Flexibility, model-driven architecture enables high-performance AI applications for low-resource environments

By Ashish Somani, Customer Solution Architect, C3 AI


To operate an industrial plant, companies regularly rely on edge devices to collect and transmit data from equipment or sensors within the facility. Companies looking to adopt modern software solutions — including AI applications for predictive maintenance in plants — often run into roadblocks from the restrictions edge devices set.

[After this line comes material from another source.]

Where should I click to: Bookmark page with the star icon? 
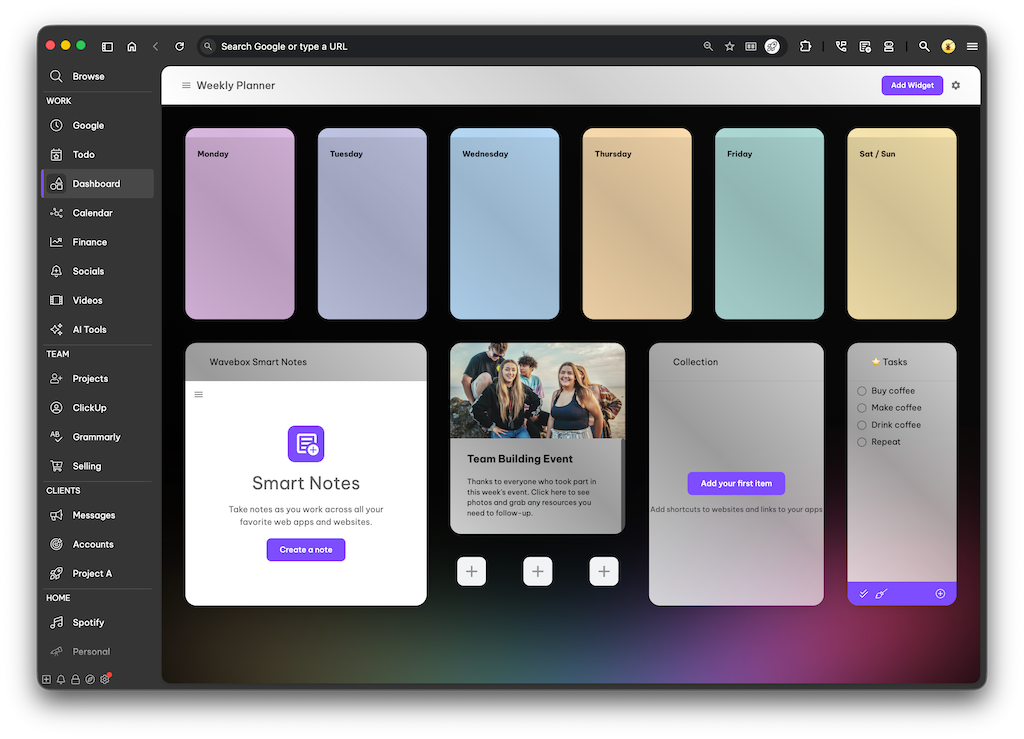[729, 46]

One company leading in digital transformation and AI innovation in the sustainable building solutions industry is Holcim, who uses C3 AI Reliability across multiple plants for predictive maintenance. To ensure plant control engineers can promptly respond to alerts while continuing to use existing systems and processes, Holcim worked with C3 AI to deploy C3 AI Reliability on edge devices. To do this, the teams created a customized configuration of the AI application, powered by Version 8 of the C3 AI Platform. The C3 AI Platform is designed to process data and deliver AI insights at scale for highly critical and high value business use cases, such as predictive maintenance, supply chain optimization, and sustainability management.

Running AI Applications on Edge Devices at Holcim

Currently, Holcim is monitoring thousands of sensors from critical equipment, including vertical roller mills that are vital to the company’s plants’ operations. Work to date has resulted in advancements in predictive maintenance and operational efficiency at scale, while enabling Holcim to achieve a step-change in asset lifecycle management, improved reliability, and capacity for its customers.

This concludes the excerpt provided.